*** Opening of Source data ***
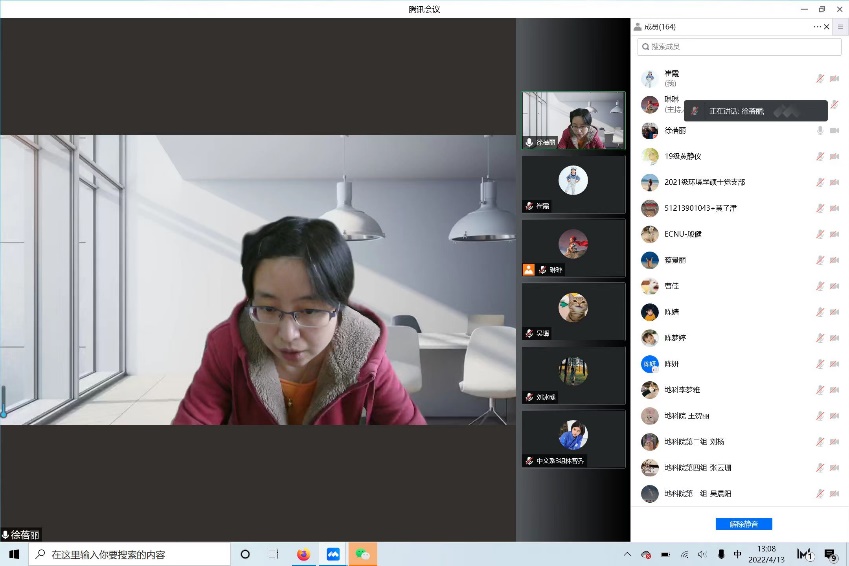This screenshot has height=566, width=849.
Task: Open the Tencent Meeting app in the taskbar
Action: 333,554
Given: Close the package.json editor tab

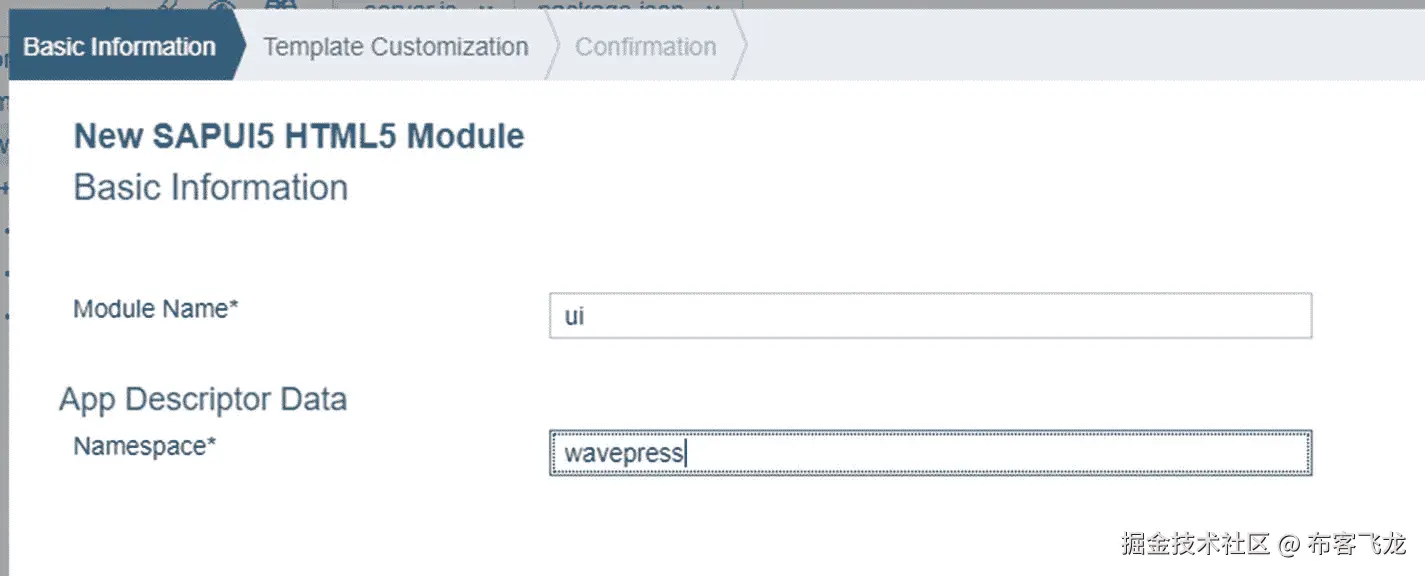Looking at the screenshot, I should [x=712, y=6].
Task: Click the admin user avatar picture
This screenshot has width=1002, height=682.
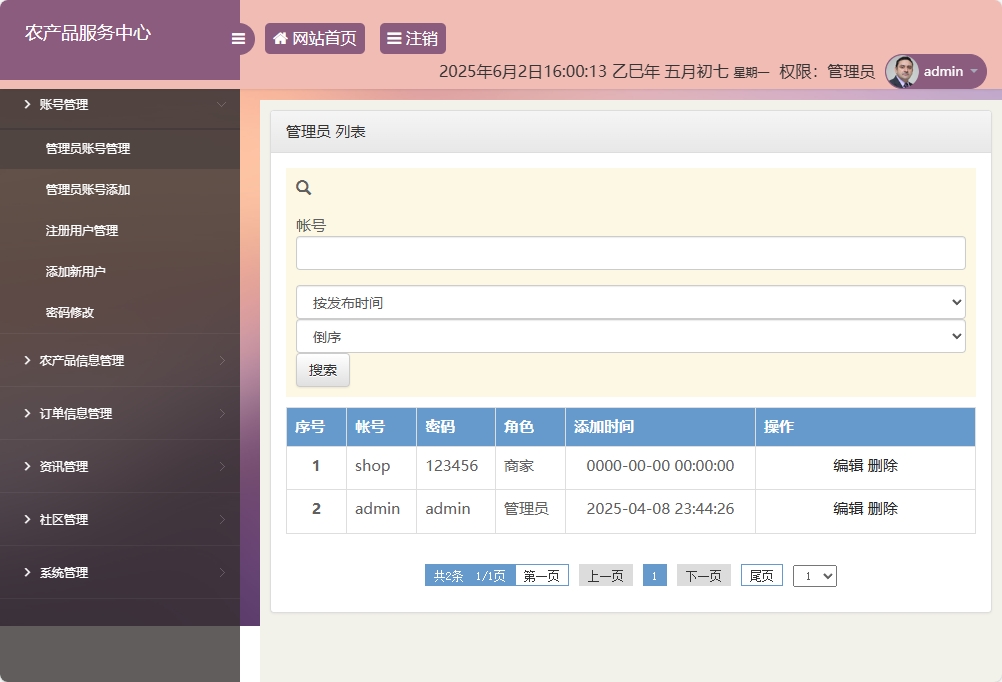Action: click(902, 72)
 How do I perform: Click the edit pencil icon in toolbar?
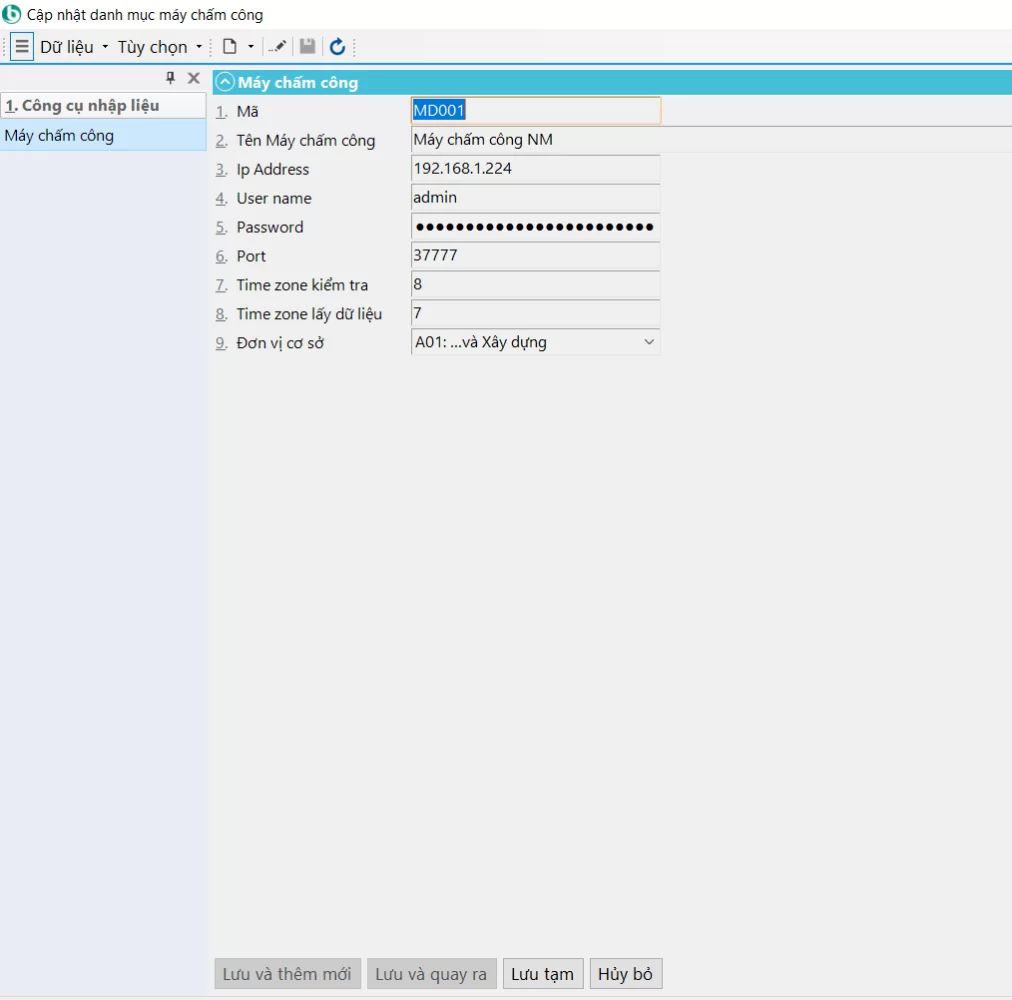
*** Close of Source data ***
Work item
Give back the lines from the one containing "Task: Click the admin user avatar picture" through the last line of the records above exactly as they appear, both included, and no pictures.

Result of this task
Task: Click the admin user avatar picture
This screenshot has width=1002, height=682.
Action: click(902, 72)
 How do I perform: Click the edit pencil icon in toolbar?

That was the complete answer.